Descobri a khubeza na nossa horta bem no momento em que as pessoas começaram a morrer de fome em Gaza. Israel, na sua campanha genocida contra o povo palestino, que já dura mais de um ano e meio, impedia qualquer ajuda humanitária de entrar em Gaza. Usando a fome como arma de guerra pra seguir com a limpeza étnica do povo palestino, a parte mais fragilizada da população- bebês, crianças e idosas- estava morrendo. A ONU tinha acabado de declarar que se Israel seguisse impedindo a comida de entrar em Gaza, 14 mil bebês morreriam de fome nas próximas 48 horas. E se você se pergunta por que essas pessoas precisam de ajuda humanitária pra comer, aqui vai a resposta: 95% das terras agrícolas em Gaza foram destruídas (bombardeadas) e/ou são inacessíveis (porque o exército israelense impede o povo palestino de pisar ali). Foi o que um relatório da FAO, a agência da ONU para alimentação e agricultura, feito em abril revelou.

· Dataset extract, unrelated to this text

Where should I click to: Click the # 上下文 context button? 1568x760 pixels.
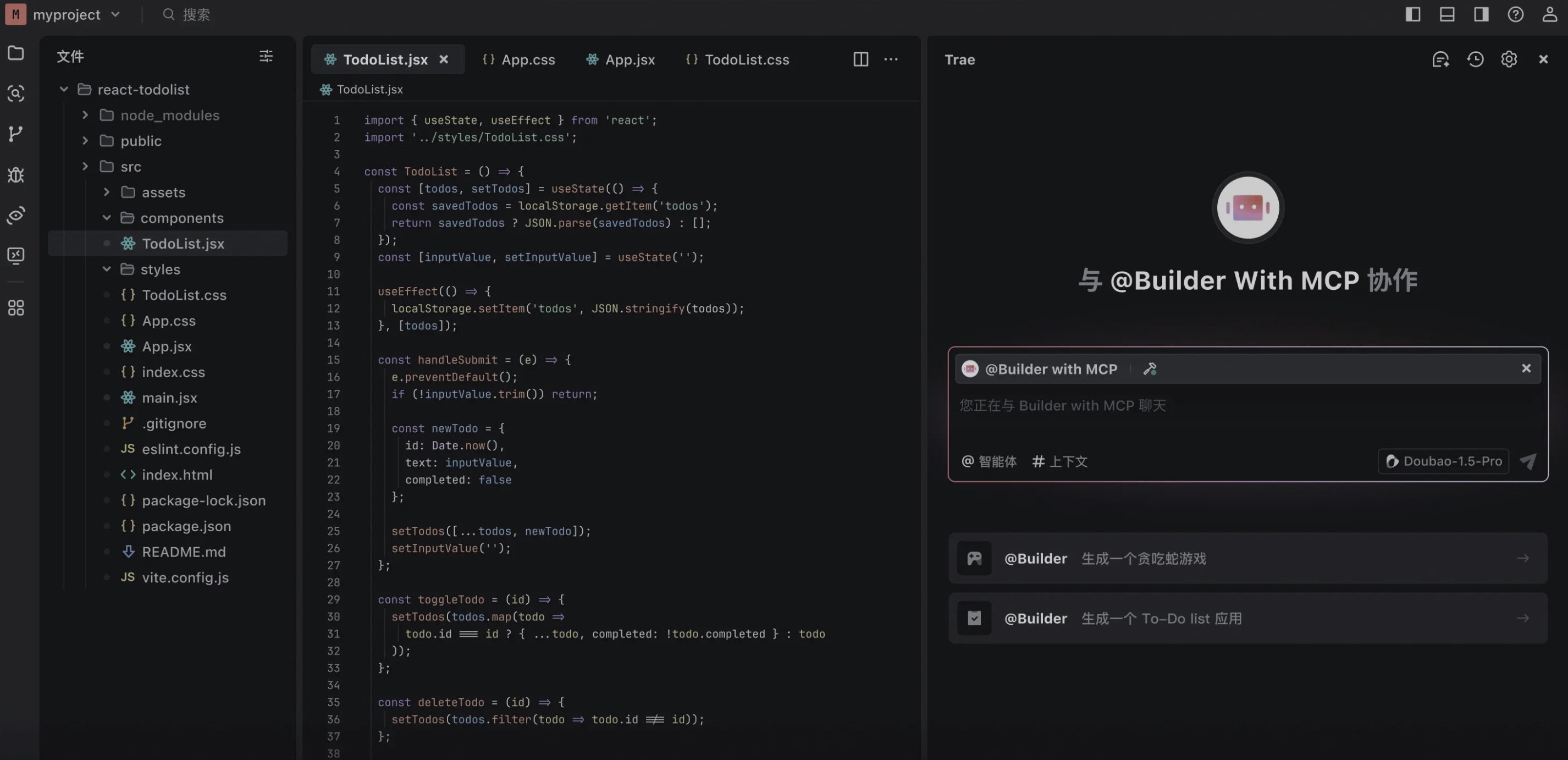click(x=1060, y=461)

Umas semanas depois do encontro com a khubeza da horta, comecei a ler histórias sobre pessoas palestinas escapando da morte por inanição graças à essa planta. Li um palestino, que só comia khubeza há tempos, dizer: “Pessoas sobreviveram aos momentos mais sombrios dessa guerra graças à Khubeza, pois é a única coisa que elas comem. Ela nos apoiou mais do que qualquer pessoa no mundo.” Só que até mesmo colher uma planta selvagem pra escapar da fome imposta por Israel é algo perigoso pro povo palestino. Muitas pessoas foram assassinadas por atiradores do exército israelense enquanto colhiam khubeza. Imagine ter que escolher entre ver suas crianças morrerem de fome ou tentar procurar comida e correr o risco de levar um tiro na cabeça.

Meu coração, com um machucado que não sara desde o início do genocídio cometido por Israel ao povo palestino, dói todo dia. E naquele dia, a dor foi amplificada. Às vezes eu choro muito e a dor, misturada com revolta e vergonha (vergonha por ser testemunha de um genocídio e não fazer nada pra que ele cesse), se espalha pelo corpo inteiro.

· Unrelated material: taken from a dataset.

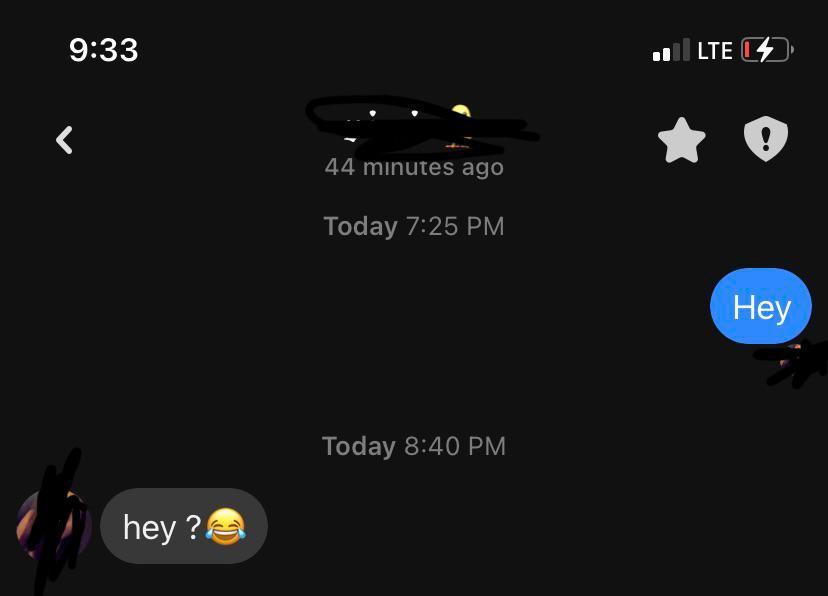828x596 pixels.
Task: Select the Today 8:40 PM timestamp
Action: click(x=414, y=446)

No final do dia fui pro lote nos jardins operários cuidar da nossa horta. Ainda não descobri tratamento melhor pra amenizar as dores do coração e os males da cabeça do que colocar a mão na terra. Aí vi o pezinho de khubeza crescendo ali, bem no meio do lote. Colhi algumas folhas e mandei uma mensagem pra minha grande amiga Draguitsa, que mora no campo de refugiados de Desheisha, em Belém (a palestina), perguntando como cozinhar a planta. Apesar de ter comido muita khubeza por lá, era sempre preparada por uma das minhas amigas palestinas e eu queria fazer igualzinho. Mandei a mesma mensagem pra Lila, uma amiga, e vizinha de lote, síria porque fiquei curiosa pra saber se no país dela o preparo era diferente. As duas me responderam com praticamente a mesma receita: lave a khubeza (folhas e talos tenros) e pique miúdo, dê uma fervura nela (Lila pula essa etapa), escorra, refogue cebola (Lila usa alho também) em bastante azeite, junte a khubeza picada, salgue e cozinhe até que fique bem macio. Sirva com molho de pimenta e coma com pão. Lila gosta de servir com limão e me disse que em Alepo, a cidade natal dela, também é comum preparar essa folha com quiabo.

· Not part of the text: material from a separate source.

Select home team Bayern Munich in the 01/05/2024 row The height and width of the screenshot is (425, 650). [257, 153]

Chegando em casa preparei a khubeza colhida no meu lote seguindo as instruções das minhas amigas. Cozinhei com muito carinho, mas acabei temperado tudo com lágrimas. E acho que quando isso acontece, a gente sente a tristeza quando coloca a comida na boca e acabei chorando de novo quando sentei pra jantar, depois de ter feito uma oração pedindo que não faltasse comida na mesa de ninguém em Gaza.

Mas no meio de toda essa tragédia (criada por Israel, nunca é demais repetir, já que a mídia se refere à fome em Gaza como “crise humanitária”, como se não fosse algo intencional. Não é crise humanitária! É genocídio, é limpeza étnica, são crimes contra a humanidade e Israel é um projeto colonial que já dura quase cem anos), no meio de toda essa tragédia, pensar que de uma terra devastada, que recebeu- e recebe ainda- toneladas de bombas, brota uma planta que é a diferença entre a vida e a morte pra um povo, me emocionou.